Mothers can sometimes annoy us with their love. They want us to do things a certain way, eat specific foods and sometimes there were things we weren’t even allowed to do at all!
Growing up my mother refused to let me wear makeup. All my friends bonded with their moms when it came to makeup. They buy together, share from each other, but nope! Not my mom. She wouldn’t let me buy or wear makeup. I mean… I did it anyways, behind her back, and honestly, I looked ridiculous.

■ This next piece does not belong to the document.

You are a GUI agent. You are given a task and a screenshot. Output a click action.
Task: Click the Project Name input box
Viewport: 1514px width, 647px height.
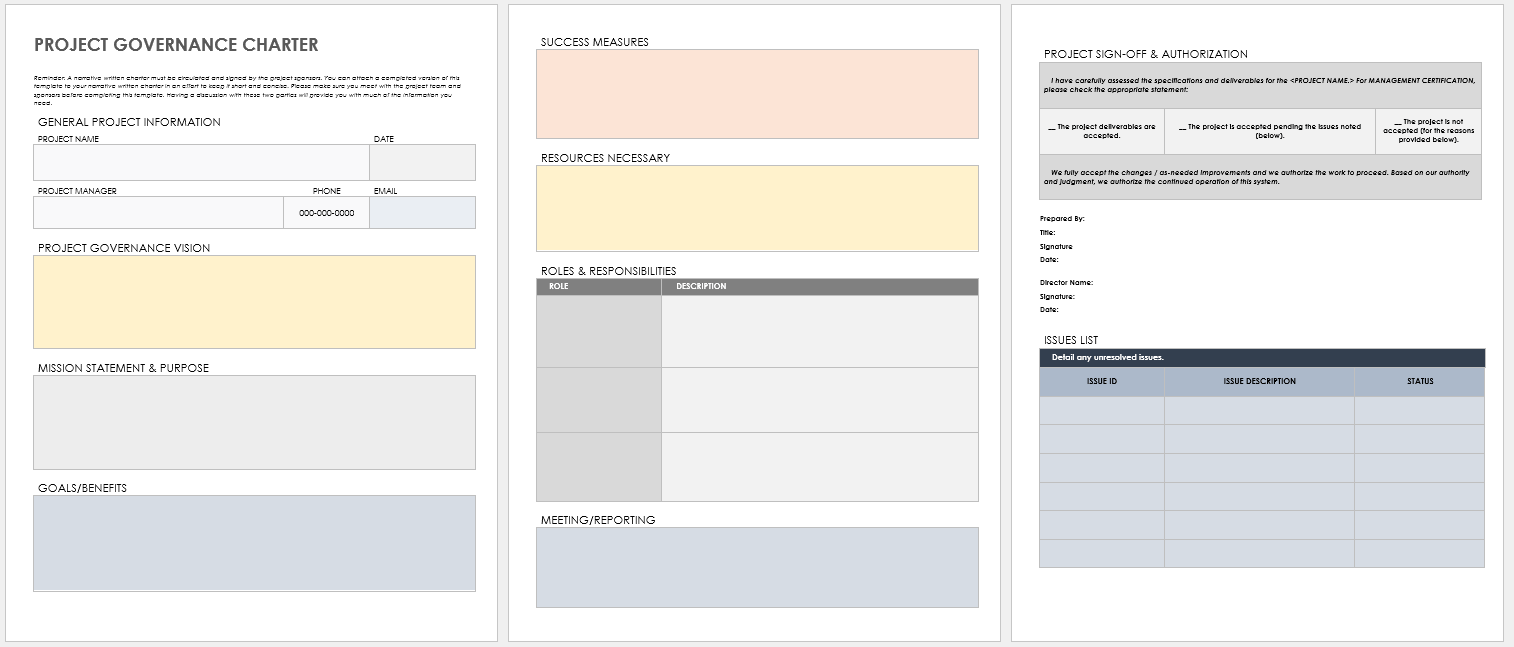[201, 162]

Today I understand. Today I understand that she didn’t want me to grow up too fast. She didn’t want me to ruin my skin (with my pocket money, I could only afford cheap and not-so-great-for-you products.) She wanted me to appreciate my natural beauty. She didn’t want me to depend on blush, eyeliner or mascara for beauty. At 28, I understand that clear skin and good skincare is the foundation that you need.
In celebration of Arabic Mother's Day, Gulf News speaks to UAE residents about what used to annoy them about their mothers then, that they are extremely thankful for today.
Growing up, my mom always pushed me to do more. She encouraged me to dress better, study harder and even improve my fitness. It used to upset me a little at times, because I would take it as a sign of disappointment. Growing up, I realized her push truly elevated my character. If there are two things she thought me that really helped me growing up, it would be to always ask for what I want with confidence and to face life fearlessly. I’m very thankful for my mom and how she helped me pave my dream life.
Shereen El Seewy
I used to get annoyed, when mom would force me to eat a tonne of fruits and vegetables. All the kids my age would be eating tasty junk food, but she never let us have chips or chocolate in our house. I felt like I was being punished. Now, I am so happy that she instilled these good habits into my life. I know understand that eating badly can cause illnesses. I am so glad she started early.
What used to annoy me, was when my mom wouldn’t let me have sleep over at friends’ house unless she was really close with the parents. She would never let me stay out late and would only allow me one bag of crisps a week. She would also force me to have an apple and banana every day. It was a must! I totally get it now and wouldn’t do anything differently when I have my kids.
Growing up my mom would constantly chase me with healthy fruits and food like bananas and salads. My lunchbox would be super green! I would always look around and see my classmates indulge in delicious snacks and it would make me so jealous! Looking back, I can happily say that I am very thankful for all those carrots and healthy forced feeding because now I have willingly turned it into a lifestyle and genuinely enjoy this type of food. I actively seek it and it’s always the first option for me whenever I go out to eat.
My mom used to always try to make me read books and I wasn’t interested and she used to buy me books more than toys and it obviously didn’t make me happy as a kid, but as I grew up I learned to appreciate the knowledge you can absorb from reading and how much you can actually grow your vocabulary, intelligence and become more of a curious person. So now that I’m older I thank her for pushing me to read more and seeding me with a genuine interest in the world of literature!
My mom used to force me to eat home cooked meals all the time. It used to annoy me when I was younger, because I just wanted to eat out with my friends, or order in. But now, that I am really into fitness and health, I totally understand the importance of eating home cooked meals. And today I look forward to the home cooked meals and appreciate it so much when I eat her cooking.
My mom never used to let me watch TV for more than an hour a day and never first thing in the morning. She never used technology to sedate us. As kids it instilled in us that real life was happening off screen. Now in a tech obsessed world, a screen isn't what relaxes me and I don't look to Hollywood to tell me who I should be. It allowed for more important things and first hand experiences to shape me like family, culture and travel. It channelled my energy or desire for entertainment into sport or other avenues. I'd be waiting to get to school to go play basketball vs having that energy consumed by watching TV. It meant we had our own narratives to tell which helped me and all my siblings be creative and achieve success in our careers.
It used to annoy me how mom was overprotective when I was younger. I couldn't stay out too late, or go to places that she didnt approve of, but now I appreciate it and understand that she did that out of love. She just didn't want me to be around bad people, so I am glad that she kept me safe.